Hyundai also backs it the 2008 Sonata with a 5-year/50,000-mile basic warranty, plus a 10-year/100,000-mile warranty on the powertrain. This excellent coverage goes a long way toward addressing quality concerns over this Korean mid-size sedan and shifting the opinions people have.
As in several other classes of vehicle (for example, the subcompact car and compact SUV), the Toyota and Honda entries are the benchmarks. The Toyotas tend to be more comfort oriented, while the Honda models drive with a sportier élan. This generalization holds true in the mid-size sedan class. About the only ding to either car is that the styling of their current generations hasn't won wide acclaim. Toyota gets a green star because it offers a hybrid-powered Camry, and the Hyundai does not.
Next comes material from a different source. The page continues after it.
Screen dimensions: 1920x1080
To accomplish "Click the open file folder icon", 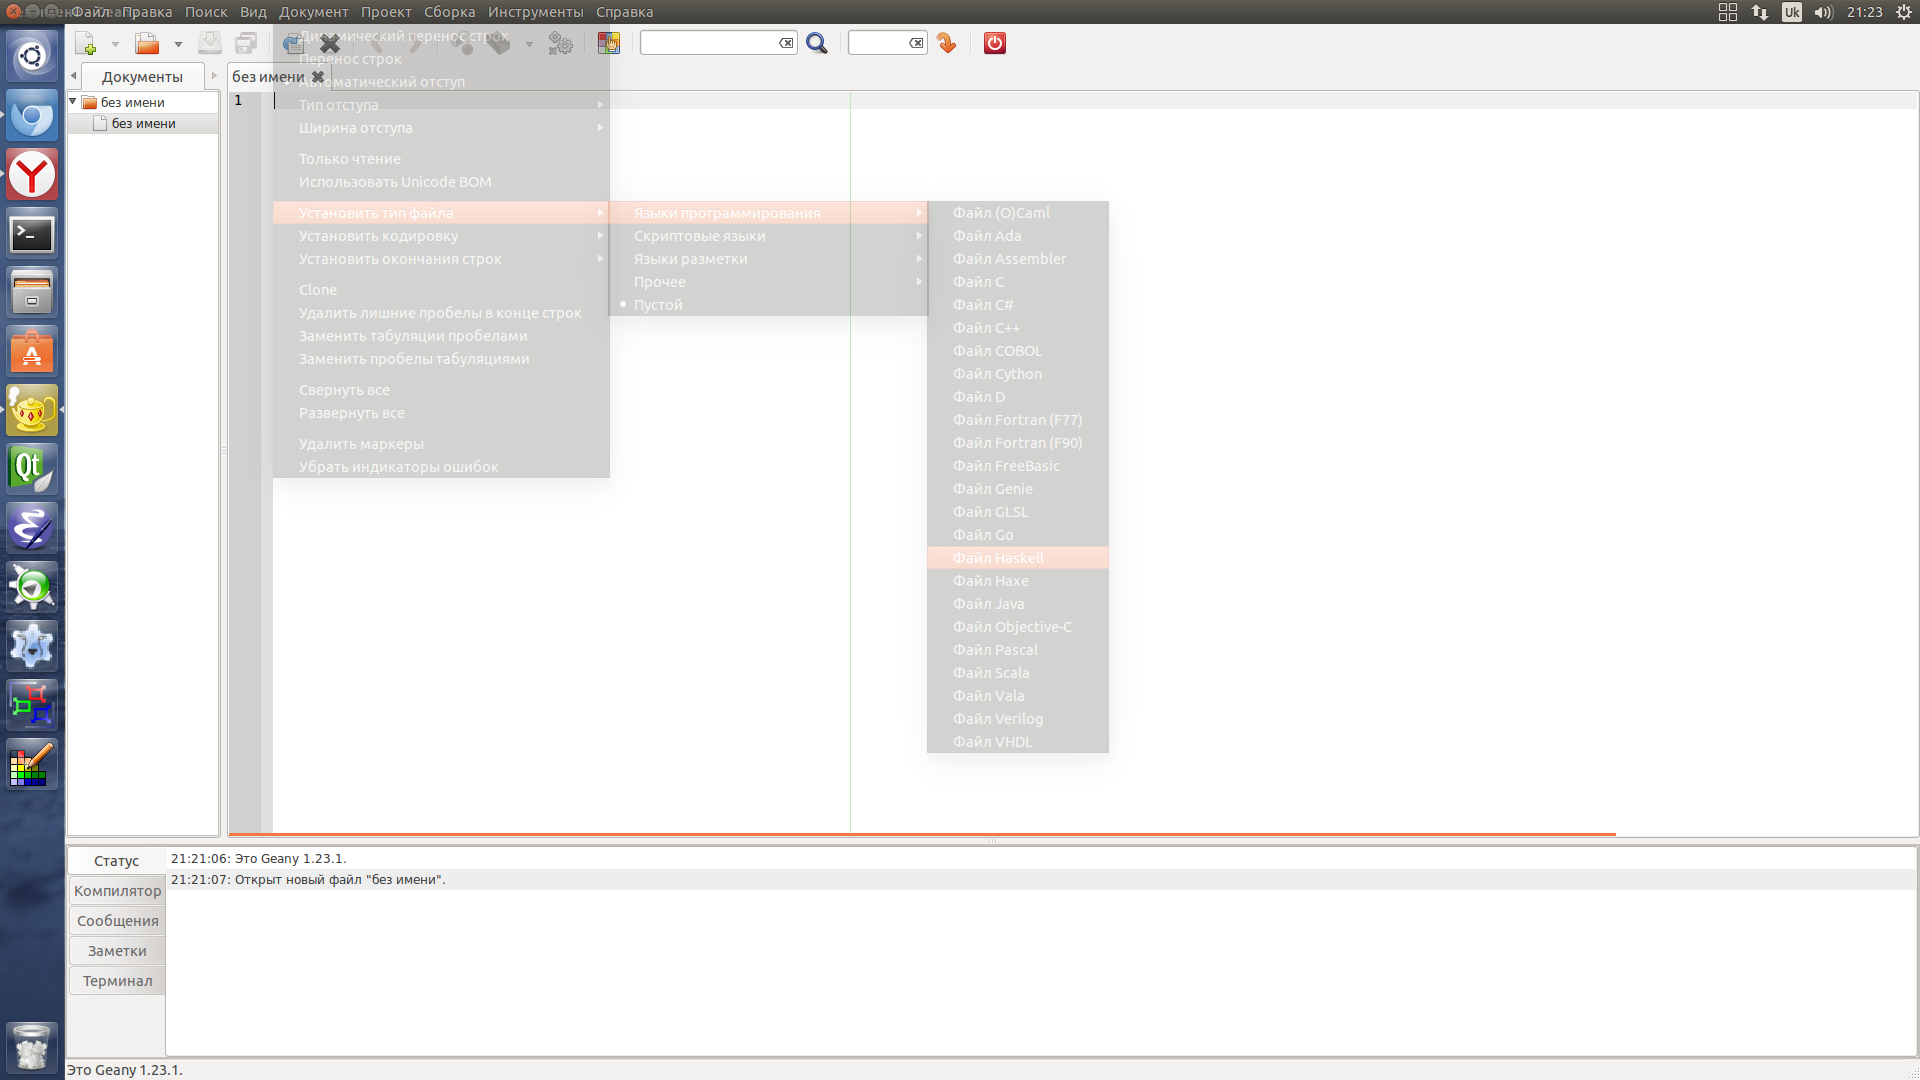I will (147, 44).
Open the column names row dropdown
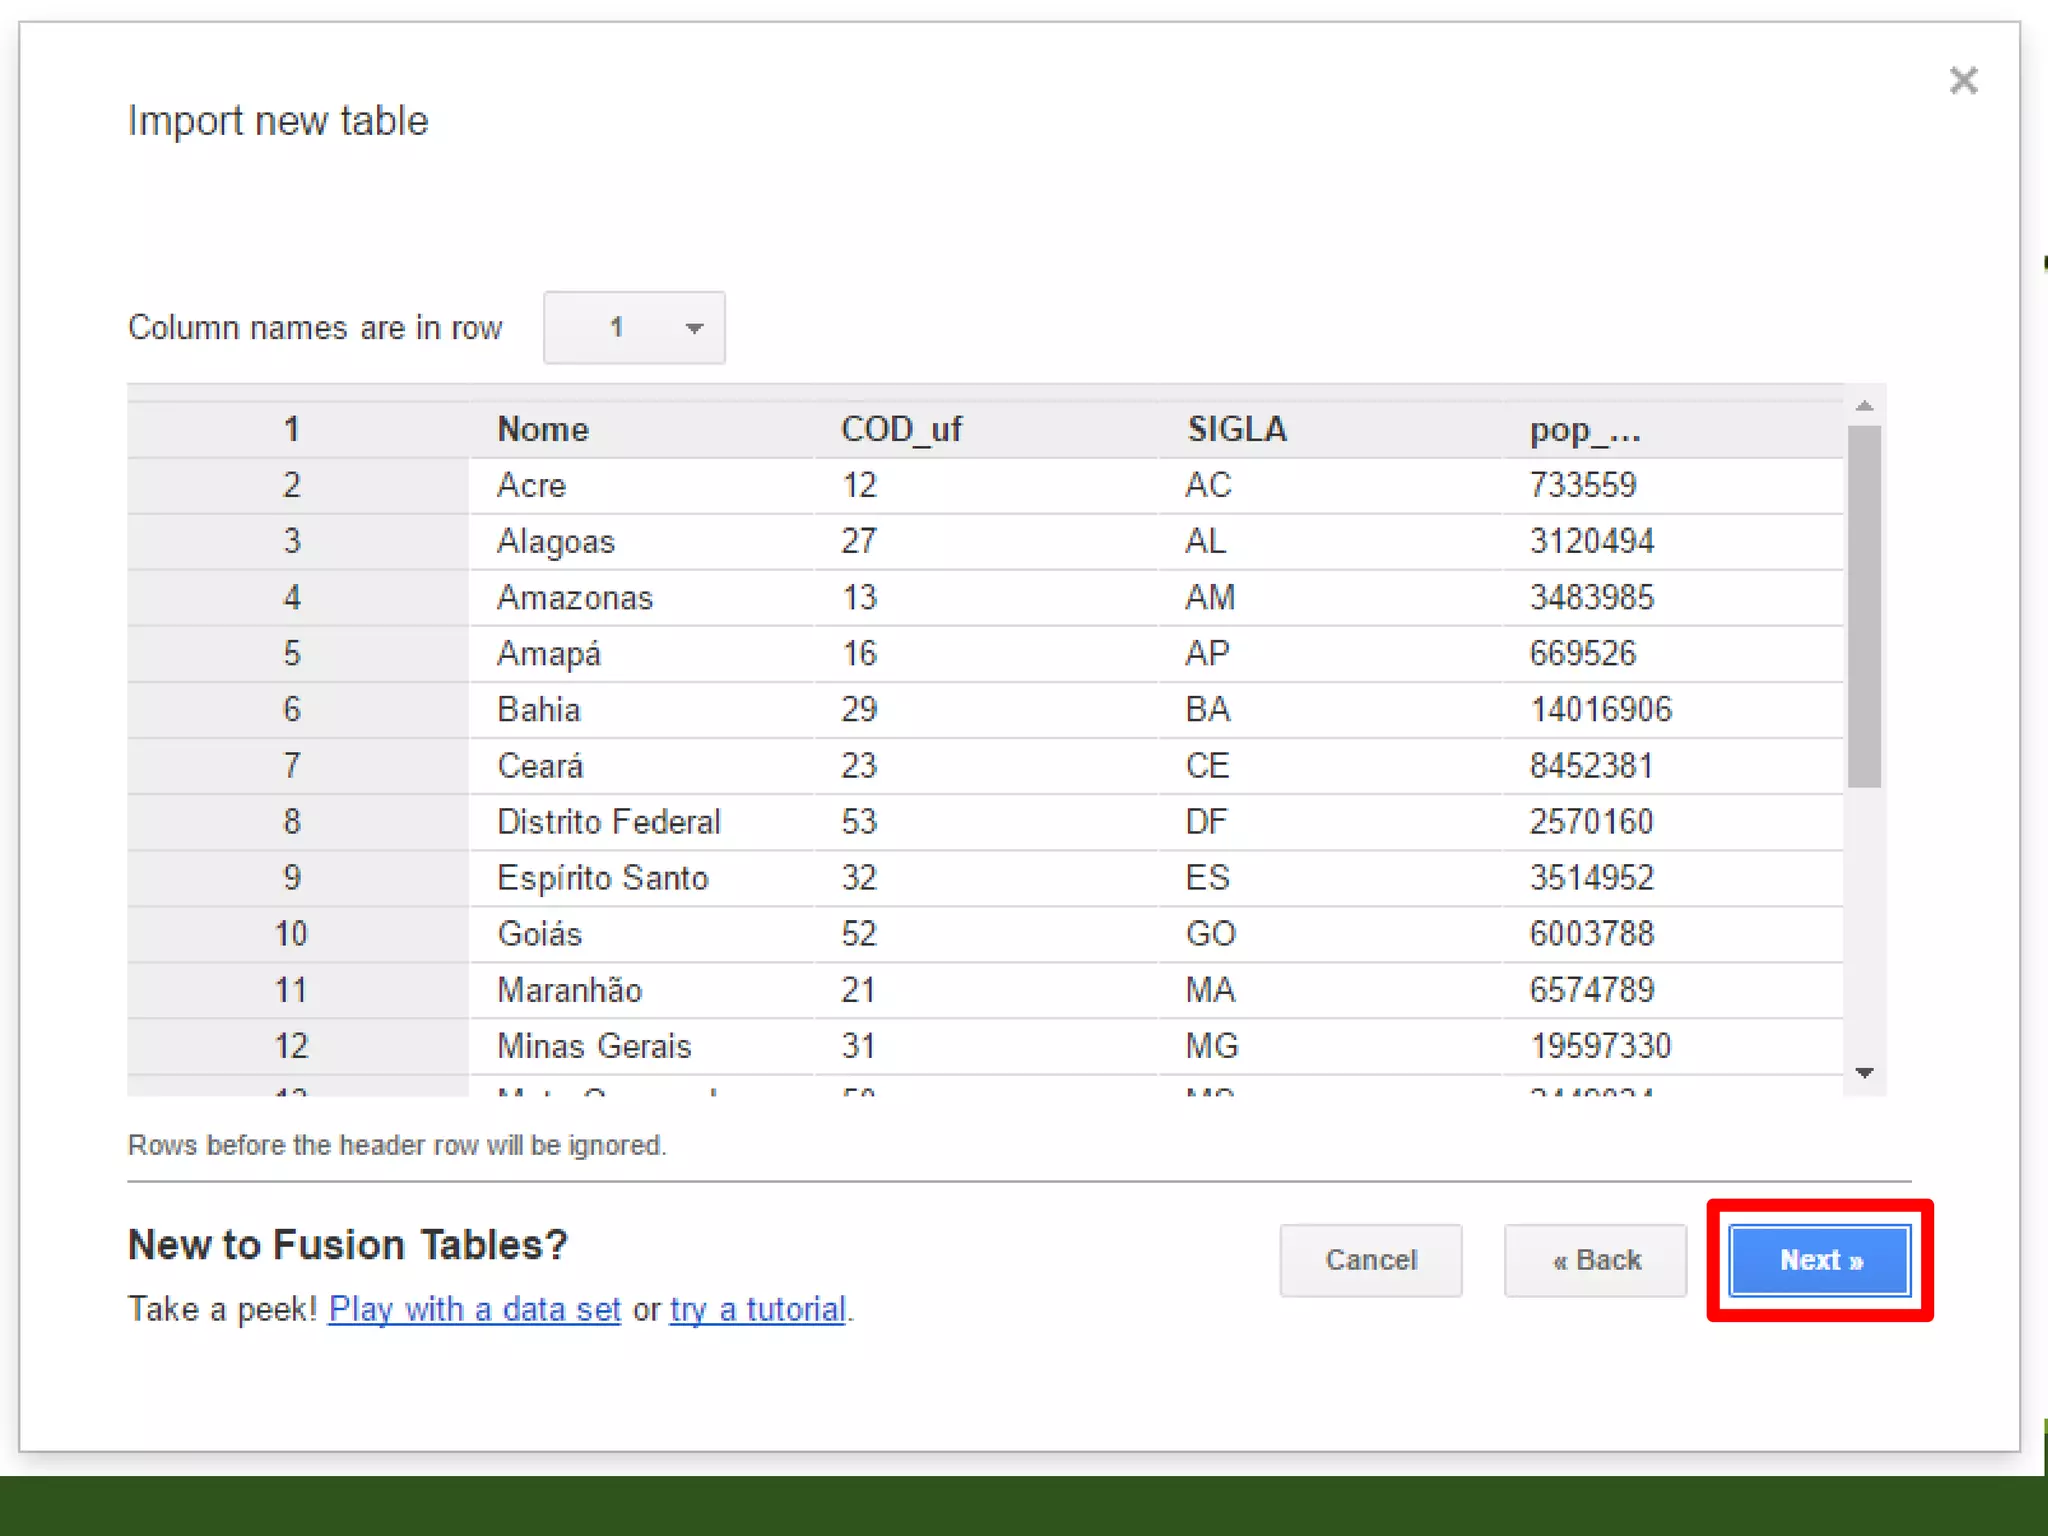The image size is (2048, 1536). pyautogui.click(x=634, y=327)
While the Toyota and Honda entries top the mid-size sales charts, there are other consideration-worthy mid-size sedans from Nissan and Ford. Both the Altima and Fusion possess a sporty driving personality similar to the Honda. The Ford's quality ranks with Toyota's. The Nissan Altima offers some unique powertrain solutions, including the availability of a continuously variable transmission and a hybrid powertrain. Like the Accord, there is also an Altima Coupe.